What we accepted as normal high school life isn’t acceptable now

What you need to know:

  • There are people from high school I will never forget, even if we may or may not keep in touch.
  • Bad food is something that comes with high school. It is a fact we all, unfortunately, accept.
  • Whatever it is, I don’t think CS Matiang'i, or we, are going about it the right way.

I remember what it was like to be in high school. For the most part, it was a trial.

Of course, there were some wonderful parts. I loved being in Chapel with people who were of my faith. And even with people who weren’t, it was a unique opportunity to exchange understanding, ideas and knowledge about what made each of our faiths special.

The worship services when I was in high school were like no other.

High school gave me lifelong friends; bonds that were forged through mutual hardship and finding people who went forward, through that hardship the way I did.

There are people from high school I will never forget, even if we may or may not keep in touch. They left an indelible mark. High school left an indelible mark.

But what also left a mark was the hardship I was talking about. There are many small, and some not so small, persecutions that high school forces you to go through, which get worse the further away, more often than not, you are from a city centre.

Of course, there is the trauma of being away from your parents, your family, your support system, your familiar structure. But on top of that, depending on the school you went to, there’s more.

Sometimes it’s religious persecution – let’s not get started on that – or what a teenager might perceive as physical persecution – I know I certainly did – which may go to the extremes of bullying, and in some cases, death.

We probably all know a story about a teenager who died at the beginning of their life in high school.

LETTING IT CONTINUE

A lot of this was brought on by the administration – especially if the administration did not have a place where students could air their grievances, or pretended to be listening and then still did nothing at all.

When I see the number of schools that have been burnt by students since the beginning of the year, I wonder at the cause, because I remember being in high school, and I wonder what gross offence could cause me to want to torch my school and put the education of my fellow students and I in jeopardy for several months, so close to mocks season, and even more worryingly, to KCSE.

It’s more than just bad food, or being beaten, or, as a tabloid implied a few weeks ago, coming from a single-parent home. Bad food is something that comes with high school. It is a fact we all, unfortunately, accept.

And corporal punishment doesn’t work, to be honest. I am sure that more than half the kids who started or encouraged these fires have been beaten within an inch of their lives by their parents, as in most African homes. How unhappy do you have to be to risk that?

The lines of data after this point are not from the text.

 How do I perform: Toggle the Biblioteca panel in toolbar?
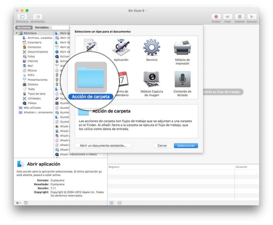coord(22,17)
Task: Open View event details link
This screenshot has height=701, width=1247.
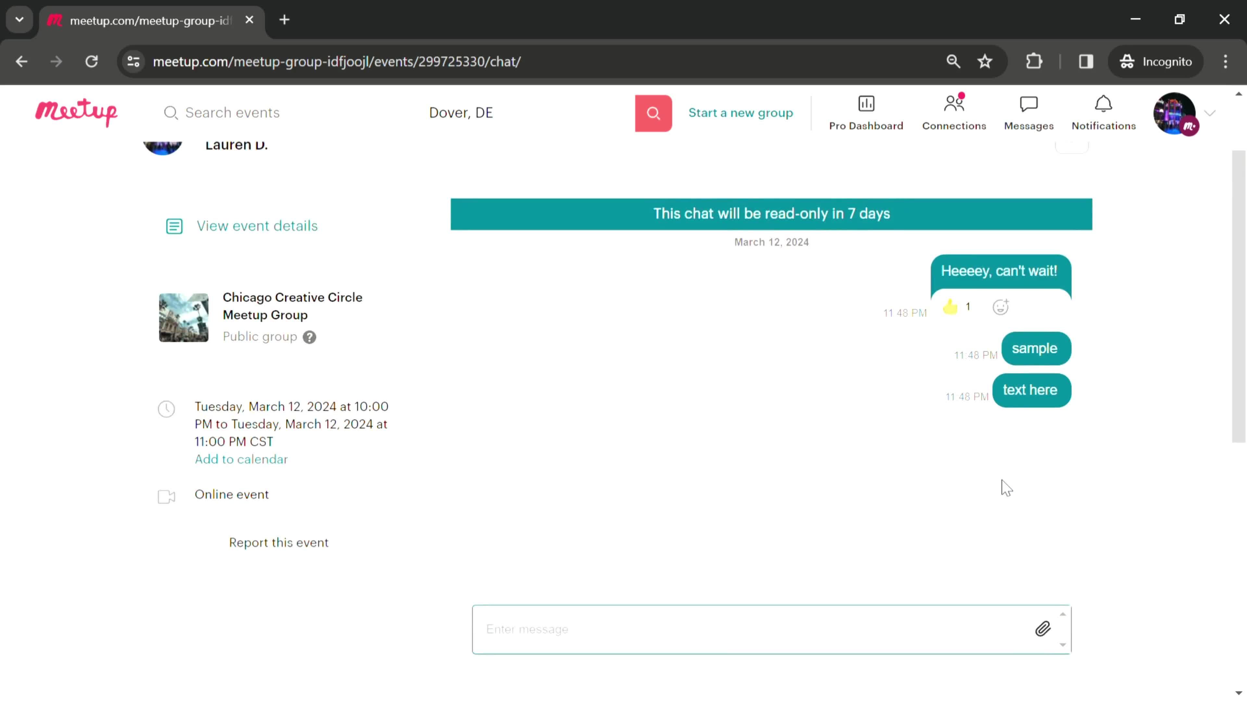Action: point(257,225)
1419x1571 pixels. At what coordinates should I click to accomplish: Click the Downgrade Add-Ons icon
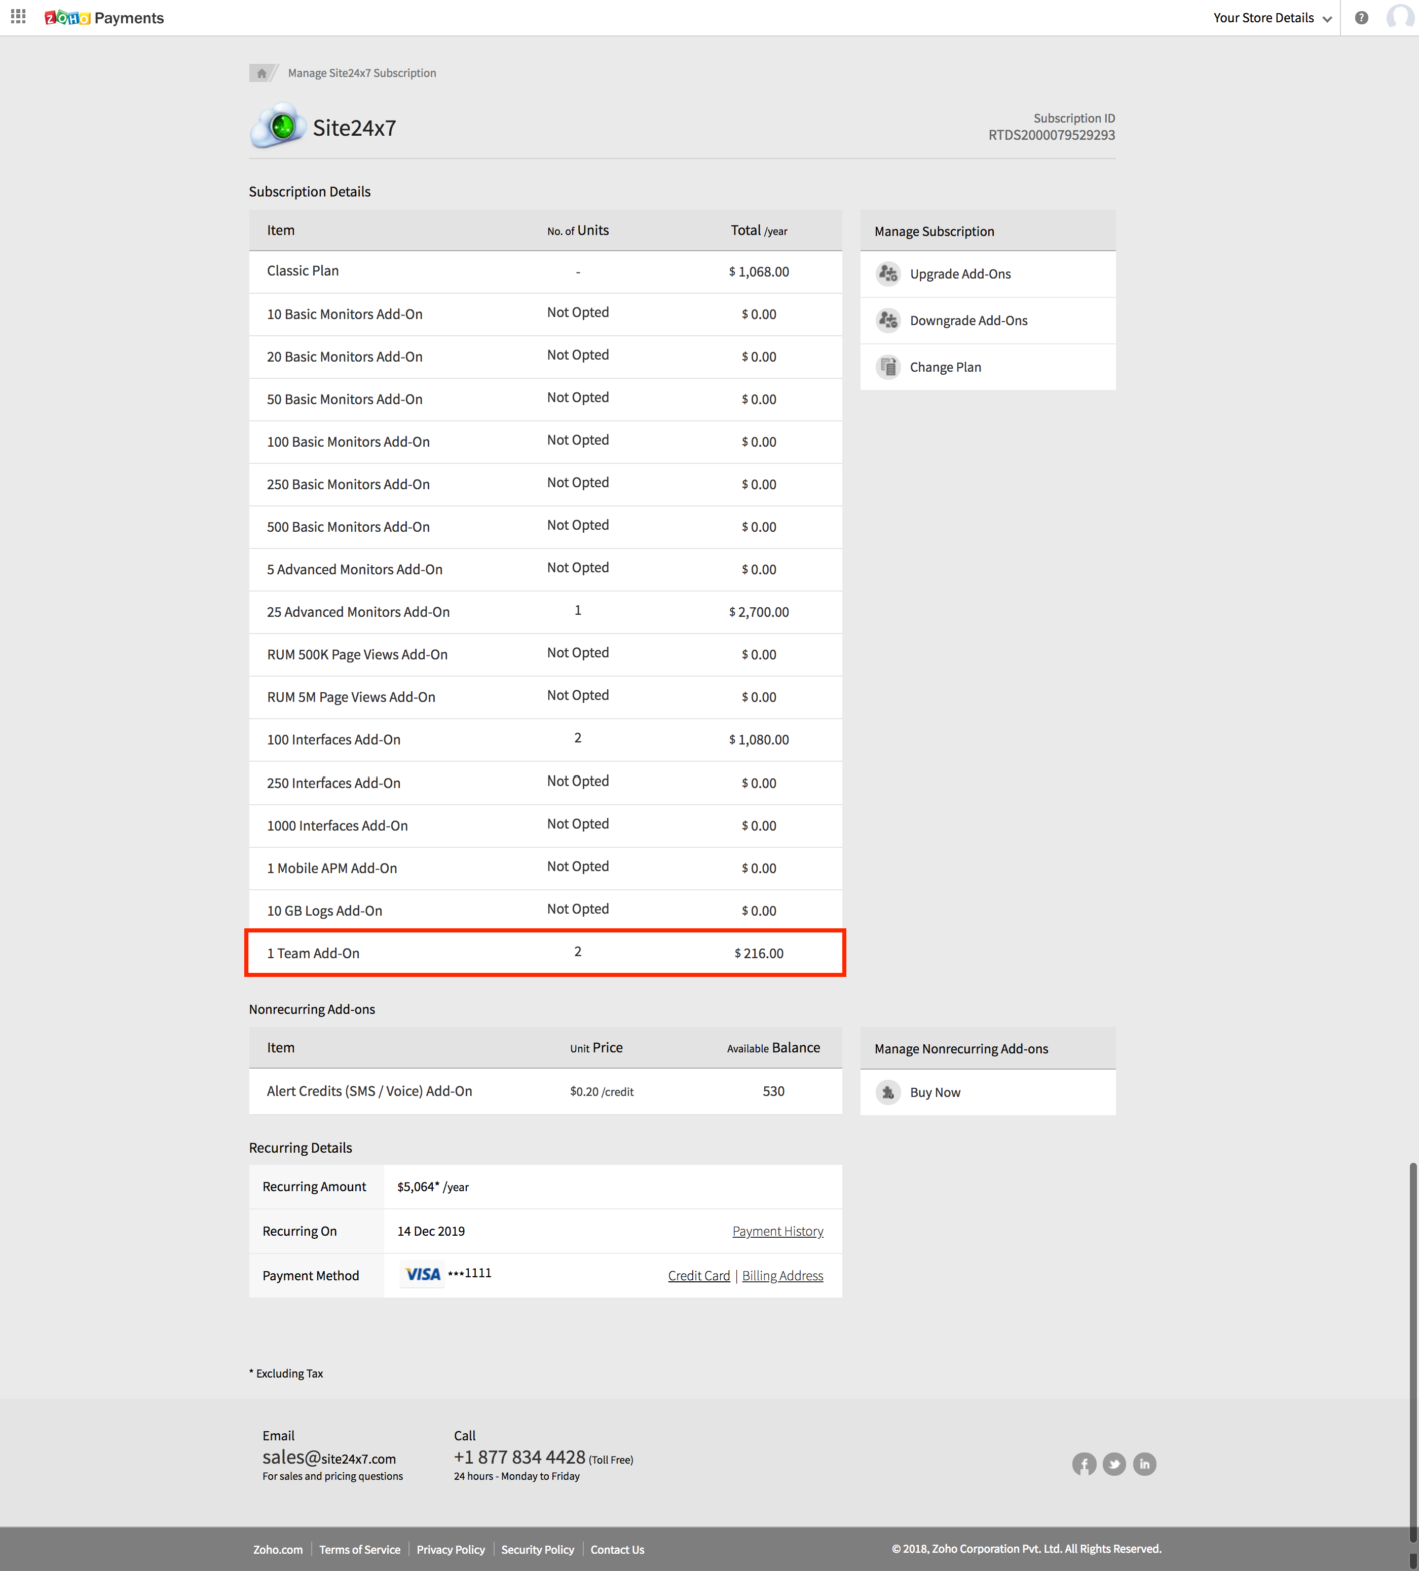pyautogui.click(x=888, y=320)
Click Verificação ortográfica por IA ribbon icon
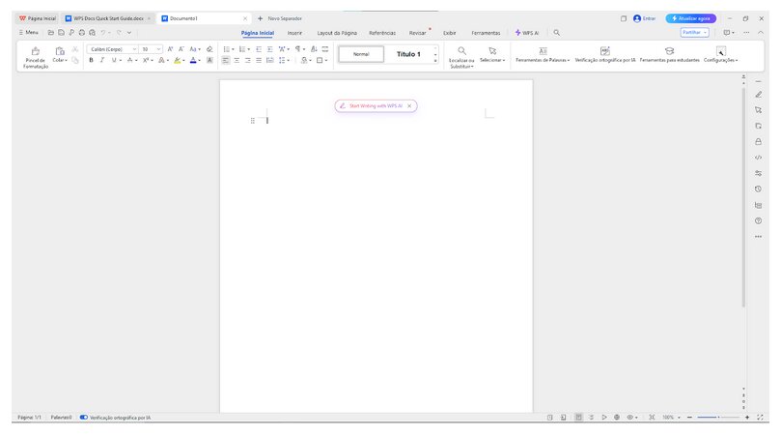Image resolution: width=781 pixels, height=435 pixels. (x=604, y=50)
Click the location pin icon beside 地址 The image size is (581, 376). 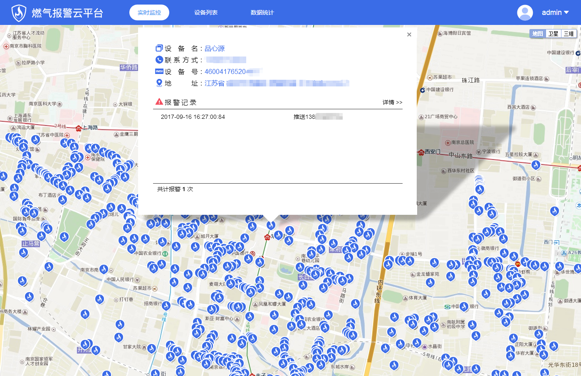(x=159, y=83)
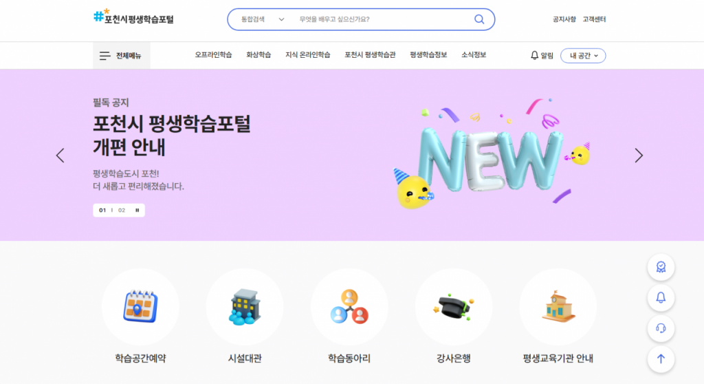Click the floating certificate badge icon
The image size is (704, 384).
[661, 267]
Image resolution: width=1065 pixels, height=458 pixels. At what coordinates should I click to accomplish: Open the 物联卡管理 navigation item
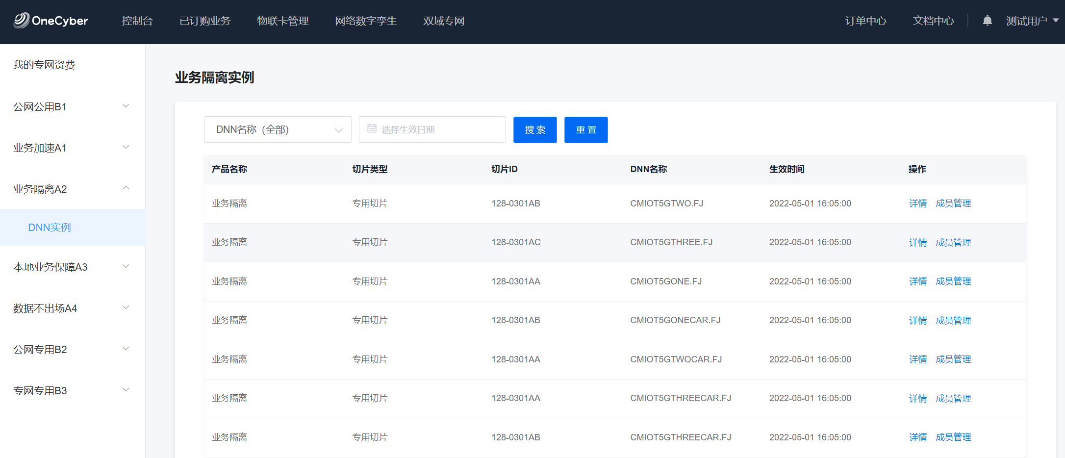coord(282,21)
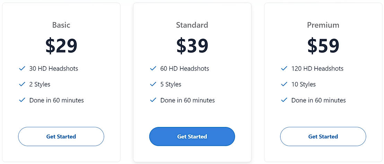Click checkmark beside 5 Styles

[x=153, y=84]
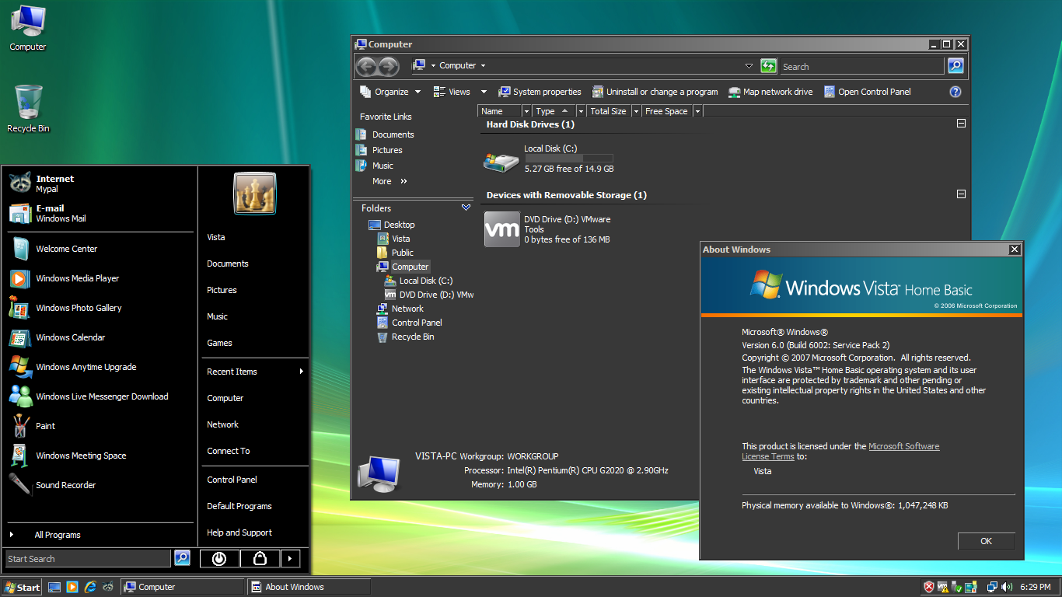Click the blue Help question-mark icon
This screenshot has width=1062, height=597.
(955, 92)
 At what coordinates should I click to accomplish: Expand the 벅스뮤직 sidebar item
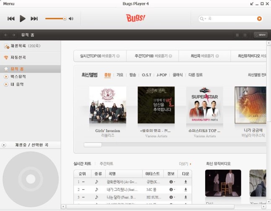click(x=6, y=76)
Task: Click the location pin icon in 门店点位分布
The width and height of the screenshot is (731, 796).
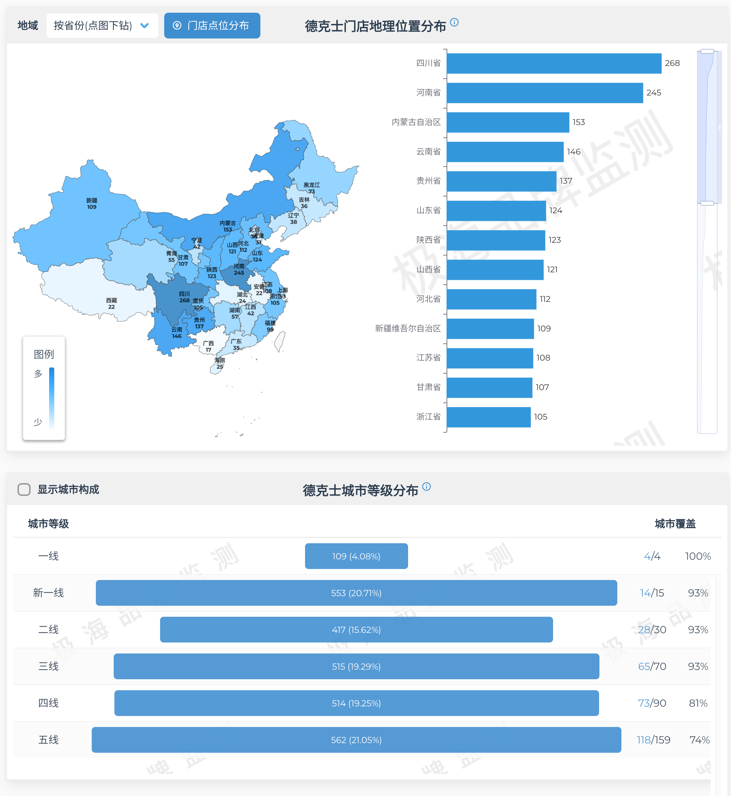Action: coord(177,26)
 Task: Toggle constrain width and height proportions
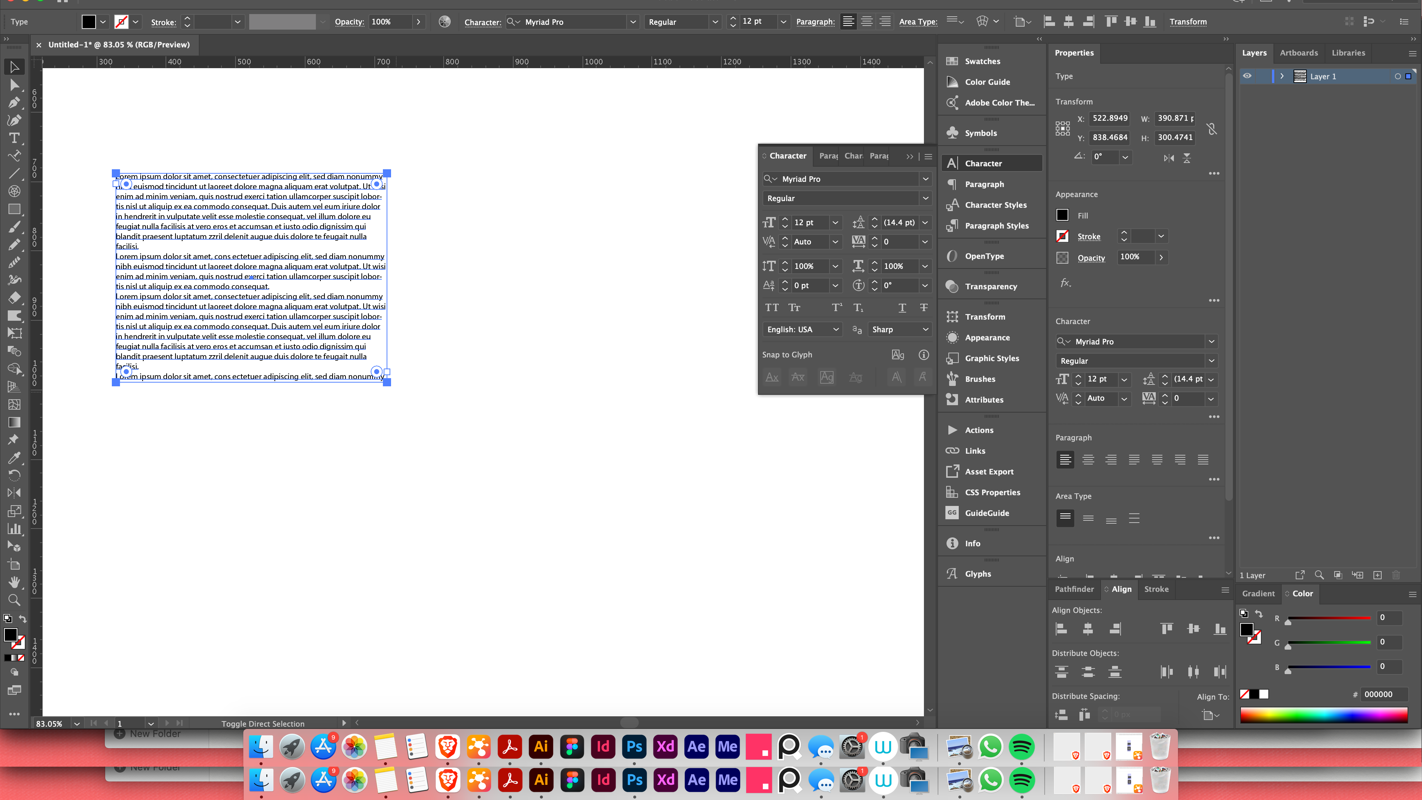click(1212, 129)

Maybe it is a conspiracy. Have a bunch of students - maybe not even the majority - in different schools gotten together and decided that they’ve had enough? Enough of what exactly?

Or perhaps, even more scary, are these high school students just rebelling against the system?

Whatever it is, I don’t think Education CS Fred Matiang’i, or we, are going about it the right way. Banning visiting days and social activities in third term was not the way to go. Those are the days that see a high school student through to the end of term - a loose “funkie” here, a visit to a symposium there.

But are we asking these teenagers what is wrong, or are we just letting it continue? By the time it gets to 70 plus schools, we are letting it continue.

Last year, according to Dr Matiang’i, 98 schools were burnt down in total. This year, 70, by July. That is 10 every month or nearly three schools every week.

CONSTRAINING SYSTEMS

I wonder, also, if it is indeed that deep, inherent fear Kenyan children have of exams. Anyone who has been in Kenya for the last 10 years or so, or before that, has watched strikes happen in tertiary institutions a week before exams, so that everyone is sent home over the damage and people have more time to study.

Is that what is happening here, but just starting earlier? What is so terrible about exams, you may ask? Until you remember that the Kenyan culture of passing being valued beyond all else (dubious morals and plagiarism notwithstanding).

Rampant cheating in schools can make someone feel like there is no point in continuing if they don’t have a fair shot. So what is different, the children or the parents?

Most teachers in school have been teaching there for years. Maybe they are the ones to give us the answers here.

Something is wrong with our schools and our children. Perhaps we have kept to the draconian and constraining systems too long for this generation of children to bear it.

What we accepted as normal during our high school life is no longer acceptable, be it too many exams or classes every day, including the weekend as in my alma mater, or even that widespread practice of mixing food with kerosene to ‘reduce hormonal impulses’.

Whether it is fear of performance, or what a misguided administration may view as so-called petty grievances, or a nationwide rebellion against the powers that be, the government needs to step up and ask the pertinent questions to these students, in a safe place where they will not be punished for their honesty.

Then execute a plan that works for these children, before there are literally no schools left. Listen to your children.